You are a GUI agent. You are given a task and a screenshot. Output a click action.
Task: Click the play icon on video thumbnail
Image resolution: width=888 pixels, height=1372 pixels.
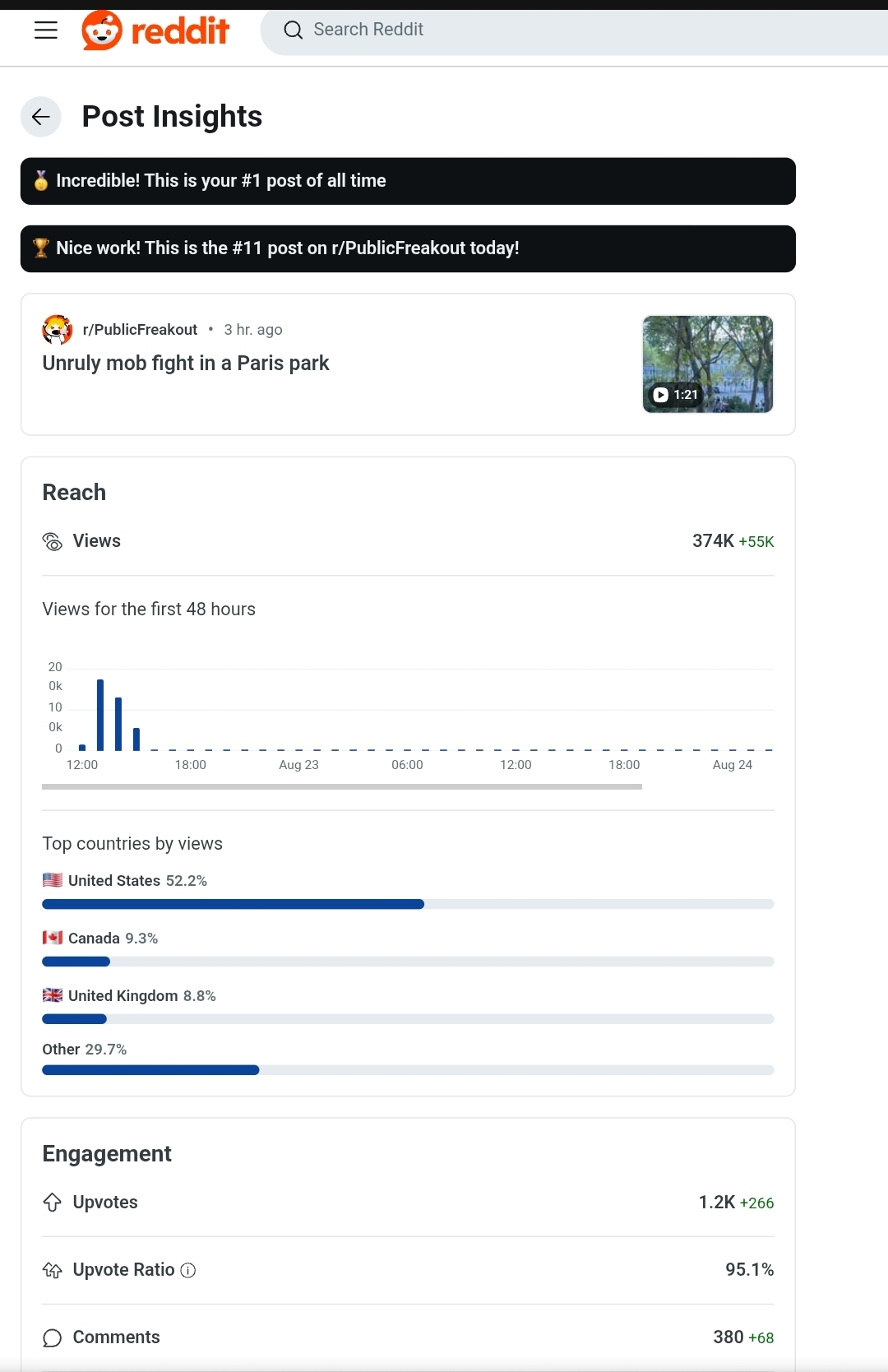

==================================================

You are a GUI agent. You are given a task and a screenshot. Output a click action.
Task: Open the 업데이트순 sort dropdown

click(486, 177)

==================================================

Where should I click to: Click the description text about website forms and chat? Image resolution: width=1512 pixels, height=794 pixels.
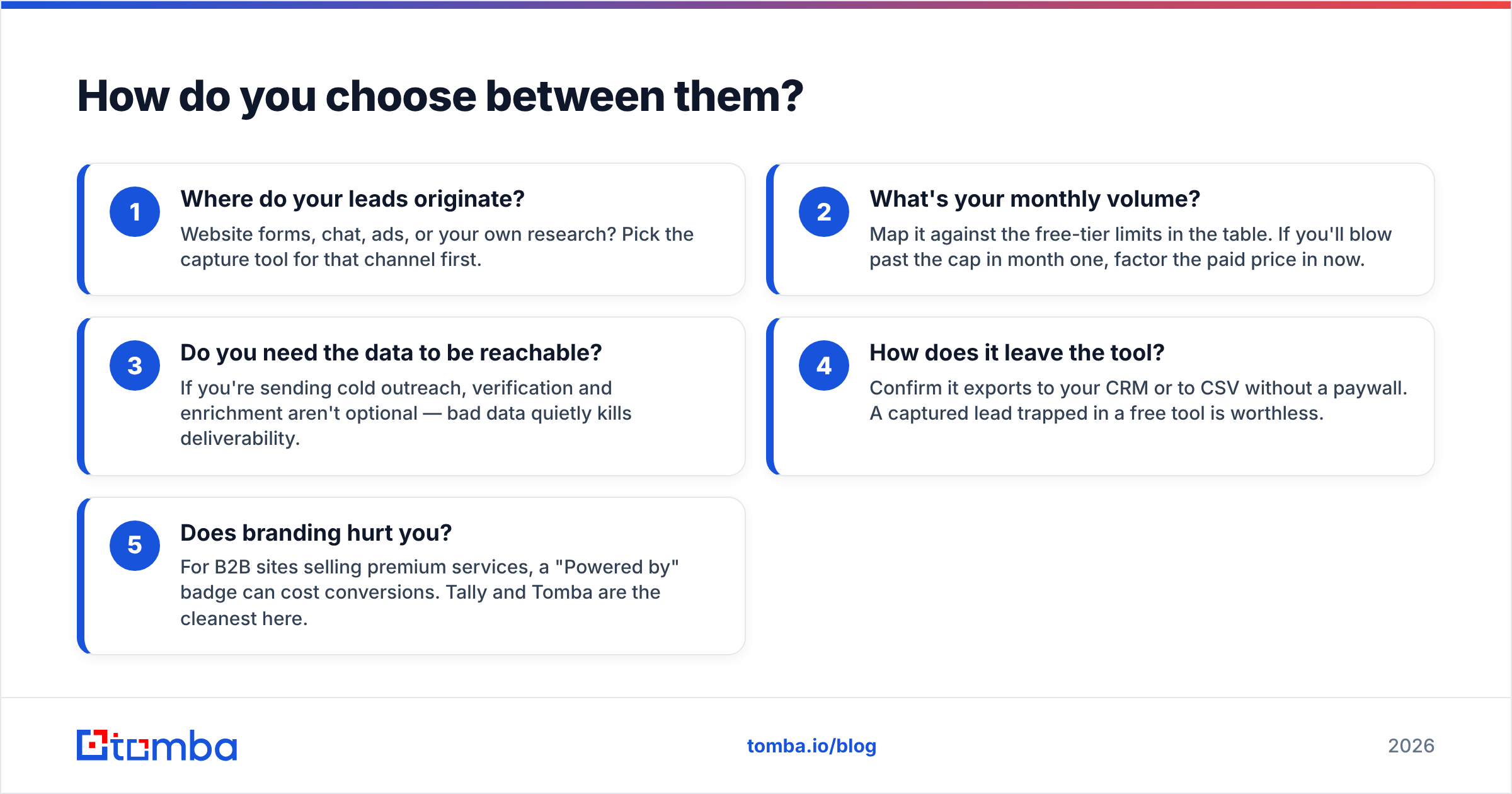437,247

==================================================

● What to do: Copy the records above exactly, beginning at the line that contains "Task: Click the play icon on video thumbnail" and stopping after the line that contains "Image resolution: width=888".

● Solution:
Task: Click the play icon on video thumbnail
Image resolution: width=888 pixels, height=1372 pixels.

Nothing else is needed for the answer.